In [1]:
%pip install transformers


Note: you may need to restart the kernel to use updated packages.


In [2]:
MODEL_NAME = "sentence-transformers/bert-base-nli-mean-tokens"
sentences = ["the fsb. a national savings bank. established march, 1865. chartered by the government of the united states. banking house 1507 pennsylvania avenue, opposite the treasury. deposits of five cents or any larger amounts received. six per cent interest paid on sums of five dollars or more. all deposits payable on demand, with interest due. all accounts strictly private and confidential. principal office, washington, d. c. branch offices in all the larger cities of the south and southwest. this great national savings institution, established by the authority of the united states government for the benefit of the freedmen, knows no distinction of race or color, and offers its great advantages to all classes alike. save the small sums. cut off your vices - don't smoke - don't drink - don't buy lottery tickets. put the money you save into the fsb. open from 9 a. m. to  4 p. m. each day, and on wednesday and saturday nights, to receive deposits only, from 6 1\/2 to 8 o'clock.",\
    "avoid buying costly garments",
    "spend not your hard-earned wages for filthy tobacco and useless drinks",
    "do not waste money at circuses, expensive pic-nics and excursions.",
    "cut off your vices - don't smoke - don't drink - don't buy lottery tickets.it is your duty to provide for your settlement in life"]


In [3]:
from transformers import AutoTokenizer, AutoModel
import torch

In [4]:
tokenizer = AutoTokenizer.from_pretrained(MODEL_NAME)
model = AutoModel.from_pretrained(MODEL_NAME)

In [5]:
tokens = {'input_ids': [], 'attention_mask': []}

In [6]:
for sentence in sentences:
    new_tokens = tokenizer.encode_plus(sentence, max_length=128, truncation=True, padding='max_length', return_tensors='pt')
    tokens['input_ids'].append(new_tokens['input_ids'][0])
    tokens['attention_mask'].append(new_tokens['attention_mask'][0])

In [7]:
tokens['input_ids'] = torch.stack(tokens['input_ids'])
tokens['attention_mask'] = torch.stack(tokens['attention_mask'])

In [8]:
outputs = model(**tokens)

In [9]:
embeddings = outputs.last_hidden_state

In [10]:
attention = tokens['attention_mask']
mask = attention.unsqueeze(-1).expand(embeddings.shape).float()
mask_embeddings = embeddings * mask

Figure out what mean pooling stuff below means and does

In [11]:
summed = torch.sum(mask_embeddings, 1)

In [12]:
counts = torch.clamp(mask.sum(1), min=1e-9)

In [13]:
mean_pooled = summed / counts

In [14]:
from sklearn.metrics.pairwise import cosine_similarity

huggingface/tokenizers: The current process just got forked, after parallelism has already been used.
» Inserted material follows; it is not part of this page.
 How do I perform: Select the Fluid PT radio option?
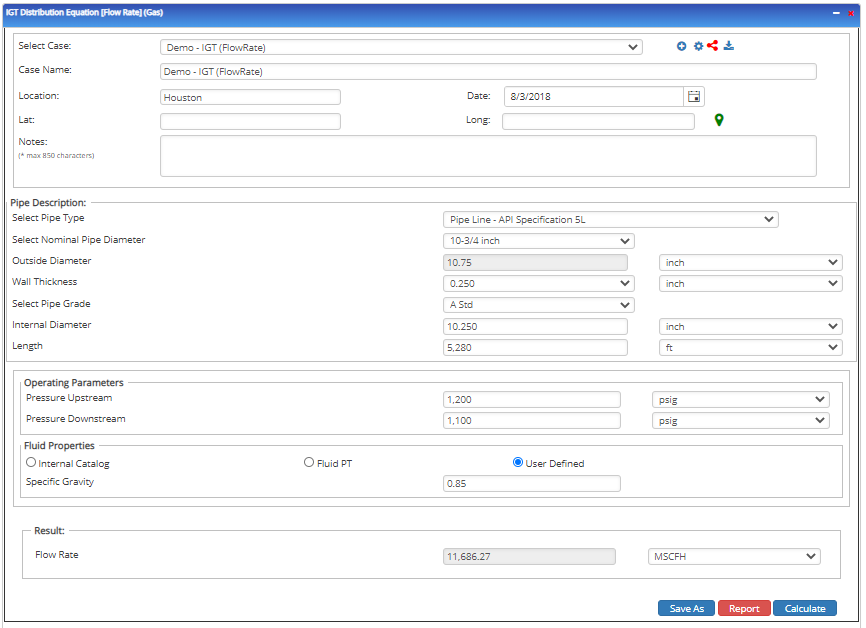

Disabling parallelism to avoid deadlocks...
	- Avoid using `tokenizers` before the fork if possible
	- Explicitly set the environment variable TOKENIZERS_PARALLELISM=(true | false)


In [15]:
mean_pooled = mean_pooled.detach().numpy()

cosine_similarity([mean_pooled[0]],mean_pooled[1:])

array([[0.07808128, 0.24313726, 0.24965587, 0.36674416]], dtype=float32)